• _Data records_
#####
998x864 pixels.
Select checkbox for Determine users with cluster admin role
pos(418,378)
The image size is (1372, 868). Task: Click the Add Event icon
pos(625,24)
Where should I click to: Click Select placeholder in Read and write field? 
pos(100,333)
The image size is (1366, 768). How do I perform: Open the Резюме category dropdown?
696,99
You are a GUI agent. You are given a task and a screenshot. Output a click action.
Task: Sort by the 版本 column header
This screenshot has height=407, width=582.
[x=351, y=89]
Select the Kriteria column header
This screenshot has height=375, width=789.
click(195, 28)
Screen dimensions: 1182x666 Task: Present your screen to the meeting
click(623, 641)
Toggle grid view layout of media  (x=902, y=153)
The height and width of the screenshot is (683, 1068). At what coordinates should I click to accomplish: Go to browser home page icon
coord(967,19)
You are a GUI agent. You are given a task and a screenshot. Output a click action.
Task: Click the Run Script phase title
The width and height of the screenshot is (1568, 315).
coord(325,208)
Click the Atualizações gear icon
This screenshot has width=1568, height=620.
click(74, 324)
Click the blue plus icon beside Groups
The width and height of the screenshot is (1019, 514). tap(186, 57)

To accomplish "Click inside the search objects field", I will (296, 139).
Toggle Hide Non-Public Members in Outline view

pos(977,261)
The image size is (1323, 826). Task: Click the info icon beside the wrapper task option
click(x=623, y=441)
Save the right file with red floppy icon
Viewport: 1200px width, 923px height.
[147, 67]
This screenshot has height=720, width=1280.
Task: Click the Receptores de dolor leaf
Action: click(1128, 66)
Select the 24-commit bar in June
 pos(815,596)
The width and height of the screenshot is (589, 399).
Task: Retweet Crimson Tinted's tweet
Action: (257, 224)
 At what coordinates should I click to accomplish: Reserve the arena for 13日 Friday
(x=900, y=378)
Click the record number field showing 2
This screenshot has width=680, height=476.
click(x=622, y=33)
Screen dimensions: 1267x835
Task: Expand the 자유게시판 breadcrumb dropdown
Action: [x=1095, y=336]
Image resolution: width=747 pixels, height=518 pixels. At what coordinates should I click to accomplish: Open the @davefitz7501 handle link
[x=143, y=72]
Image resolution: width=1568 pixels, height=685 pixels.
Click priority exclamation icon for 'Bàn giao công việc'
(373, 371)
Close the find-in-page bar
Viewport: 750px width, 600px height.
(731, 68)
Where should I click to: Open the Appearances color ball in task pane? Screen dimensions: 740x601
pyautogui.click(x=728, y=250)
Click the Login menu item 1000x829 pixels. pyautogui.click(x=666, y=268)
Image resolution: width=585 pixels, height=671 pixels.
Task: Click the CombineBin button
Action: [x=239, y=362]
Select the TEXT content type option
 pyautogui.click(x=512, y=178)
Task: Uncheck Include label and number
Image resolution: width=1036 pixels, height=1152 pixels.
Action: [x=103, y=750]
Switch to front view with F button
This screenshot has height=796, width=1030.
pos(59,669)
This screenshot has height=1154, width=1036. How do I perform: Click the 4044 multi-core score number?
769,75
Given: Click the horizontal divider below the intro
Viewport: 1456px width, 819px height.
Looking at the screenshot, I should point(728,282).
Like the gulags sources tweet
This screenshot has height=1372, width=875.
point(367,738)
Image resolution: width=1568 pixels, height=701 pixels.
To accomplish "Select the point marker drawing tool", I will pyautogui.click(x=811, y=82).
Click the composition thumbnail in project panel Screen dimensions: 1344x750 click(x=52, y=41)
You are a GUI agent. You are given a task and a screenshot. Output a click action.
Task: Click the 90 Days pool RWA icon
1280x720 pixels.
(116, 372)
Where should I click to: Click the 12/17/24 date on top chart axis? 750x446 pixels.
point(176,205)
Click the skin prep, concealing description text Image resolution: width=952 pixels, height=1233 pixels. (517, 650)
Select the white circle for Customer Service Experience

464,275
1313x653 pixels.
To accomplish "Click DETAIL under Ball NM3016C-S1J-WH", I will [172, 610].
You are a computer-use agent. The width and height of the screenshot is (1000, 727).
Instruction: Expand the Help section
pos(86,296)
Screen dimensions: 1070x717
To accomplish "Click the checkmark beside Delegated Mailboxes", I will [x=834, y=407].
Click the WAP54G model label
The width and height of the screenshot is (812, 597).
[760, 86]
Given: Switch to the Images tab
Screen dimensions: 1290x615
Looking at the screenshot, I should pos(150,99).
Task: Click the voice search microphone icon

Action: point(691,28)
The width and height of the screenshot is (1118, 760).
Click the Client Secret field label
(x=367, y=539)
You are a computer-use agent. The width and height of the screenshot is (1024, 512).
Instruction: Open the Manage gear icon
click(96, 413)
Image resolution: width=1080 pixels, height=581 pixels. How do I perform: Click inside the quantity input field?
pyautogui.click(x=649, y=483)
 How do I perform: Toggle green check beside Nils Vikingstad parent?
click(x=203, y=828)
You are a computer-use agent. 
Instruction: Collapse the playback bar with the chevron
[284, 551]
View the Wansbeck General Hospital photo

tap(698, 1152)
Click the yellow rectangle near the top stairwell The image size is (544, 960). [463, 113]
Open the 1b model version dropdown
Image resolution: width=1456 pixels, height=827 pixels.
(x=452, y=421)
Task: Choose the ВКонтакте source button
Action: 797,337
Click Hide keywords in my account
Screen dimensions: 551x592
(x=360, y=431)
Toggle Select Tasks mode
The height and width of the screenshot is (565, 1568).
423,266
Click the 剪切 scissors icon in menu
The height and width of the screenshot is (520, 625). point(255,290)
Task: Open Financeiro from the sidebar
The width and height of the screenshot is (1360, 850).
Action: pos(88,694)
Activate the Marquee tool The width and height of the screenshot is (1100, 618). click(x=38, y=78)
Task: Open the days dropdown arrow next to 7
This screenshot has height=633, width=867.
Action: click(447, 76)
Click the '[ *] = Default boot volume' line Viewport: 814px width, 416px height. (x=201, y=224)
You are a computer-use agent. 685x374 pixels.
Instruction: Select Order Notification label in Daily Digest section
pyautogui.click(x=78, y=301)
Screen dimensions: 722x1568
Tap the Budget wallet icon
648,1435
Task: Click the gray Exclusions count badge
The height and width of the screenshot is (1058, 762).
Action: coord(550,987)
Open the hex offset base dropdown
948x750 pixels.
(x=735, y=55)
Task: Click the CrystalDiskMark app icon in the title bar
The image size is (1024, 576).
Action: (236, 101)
#####
• _Exercise requirements_
Of the lines in the data, report each one containing the string "column".

• _Output below_
Task: Sort by the 版本 column header
Select the Kriteria column header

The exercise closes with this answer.